Well, its official, my mind is a mess, my body is a mess, my house is a mess and my parenting style is a mess. I have been working long hours for a hellish project and it has taken its toll on every part of me. This week I’ve cried in the office over a very small thing, I’ve cried at home over big and small things. I’ve had a very poorly tummy (I will say no more on that right now), I’ve stared at my massive washing up pile every evening for the past four days but have not yet washed it up and I’m being a shit mum as all I want to do is come home and veg on the sofa when Charlotte wants me to play and we have eaten crap way too often recently (thank goodness nursery gives her real food).
I am apparently part time and have the salary that goes with it, yet I have also worked more than full time hours over the past few weeks and have been logging on at home in the evenings just to get stuff done. This is not a recipe for a happy, well-balanced life is it?
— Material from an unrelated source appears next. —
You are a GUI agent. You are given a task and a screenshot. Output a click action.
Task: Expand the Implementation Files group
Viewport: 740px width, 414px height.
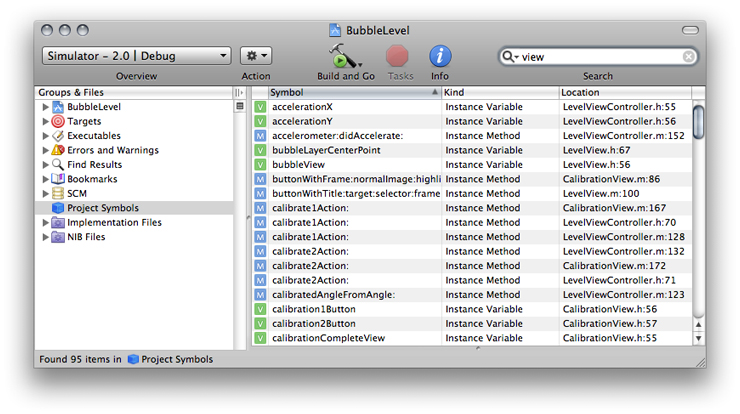click(x=45, y=223)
So I’m thinking about going to the doctors to be signed off for a bit after long and teary discussions with lots of my friends because I’m not sure I can do it anymore. But something is stopping me and I can’t quite figure out what. Pride, maybe. Stubbornness, maybe. Conscientiousness, maybe. Worried about the stigma, maybe. But I think it’s mainly down to the fact that, even though I know it’s utter bullshit, somewhere inside of me still seems to think I should be fucking Superwoman!! This fictional character who is able to deal with all areas of life effectively, all the time. Whose house is spotless. Whose children don’t have tantrums and do eat broccoli. Whose nails are perfectly manicured at all times and who can still hold down a full time job and keep up with the high stresses in her job. Single mum or not Superwoman has her shit together
Well being Superwoman and ‘having it all’ seems like a quick way into an early grave, so, as one of my friends said, I need to choose my priorities. Surprisingly work comes nowhere near the top of this list so I need to make sure it’s not at the top of my stress list either.